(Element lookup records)
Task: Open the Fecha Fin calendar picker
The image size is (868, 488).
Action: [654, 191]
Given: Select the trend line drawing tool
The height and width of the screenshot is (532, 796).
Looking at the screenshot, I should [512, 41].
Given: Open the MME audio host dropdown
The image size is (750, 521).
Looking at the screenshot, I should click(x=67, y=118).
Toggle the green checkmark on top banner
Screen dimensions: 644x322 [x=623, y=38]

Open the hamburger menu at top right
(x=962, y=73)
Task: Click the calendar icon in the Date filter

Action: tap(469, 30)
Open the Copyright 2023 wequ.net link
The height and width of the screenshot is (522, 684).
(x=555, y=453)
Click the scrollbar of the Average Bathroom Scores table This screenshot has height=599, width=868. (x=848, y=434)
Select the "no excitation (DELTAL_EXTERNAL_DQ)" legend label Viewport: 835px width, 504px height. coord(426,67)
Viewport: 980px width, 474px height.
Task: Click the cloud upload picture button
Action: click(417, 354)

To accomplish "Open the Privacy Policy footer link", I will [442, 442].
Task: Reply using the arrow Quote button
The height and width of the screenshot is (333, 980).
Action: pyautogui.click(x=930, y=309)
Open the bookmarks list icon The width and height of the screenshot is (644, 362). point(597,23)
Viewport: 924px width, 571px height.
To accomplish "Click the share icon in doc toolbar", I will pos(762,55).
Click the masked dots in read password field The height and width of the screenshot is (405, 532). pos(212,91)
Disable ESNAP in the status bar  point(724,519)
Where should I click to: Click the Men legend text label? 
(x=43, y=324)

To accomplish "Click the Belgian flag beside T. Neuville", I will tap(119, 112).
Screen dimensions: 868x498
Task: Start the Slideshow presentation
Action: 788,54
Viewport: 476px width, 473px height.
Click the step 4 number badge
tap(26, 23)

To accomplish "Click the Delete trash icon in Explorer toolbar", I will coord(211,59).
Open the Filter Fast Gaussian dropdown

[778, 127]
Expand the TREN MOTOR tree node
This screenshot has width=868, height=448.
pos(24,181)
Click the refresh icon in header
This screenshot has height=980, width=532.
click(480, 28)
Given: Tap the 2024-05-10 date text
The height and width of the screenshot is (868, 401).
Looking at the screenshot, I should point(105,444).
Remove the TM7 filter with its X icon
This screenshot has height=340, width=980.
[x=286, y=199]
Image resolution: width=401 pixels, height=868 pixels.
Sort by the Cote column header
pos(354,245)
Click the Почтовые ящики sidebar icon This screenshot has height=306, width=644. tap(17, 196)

» **STATED PROBLEM**
Recast the rows from the start through the line containing "(x=962, y=73)" as a two-column CSV with the columns request and answer. Give one line per request, put each field in quotes, and turn any line breaks inside a field into spaces.

» **CORRECT RESULT**
request,answer
"Task: Open the Fecha Fin calendar picker The image size is (868, 488).","Action: [654, 191]"
"Given: Select the trend line drawing tool The height and width of the screenshot is (532, 796).","Looking at the screenshot, I should [512, 41]."
"Given: Open the MME audio host dropdown The image size is (750, 521).","Looking at the screenshot, I should click(x=67, y=118)."
"Toggle the green checkmark on top banner","Screen dimensions: 644x322 [x=623, y=38]"
"Open the hamburger menu at top right","(x=962, y=73)"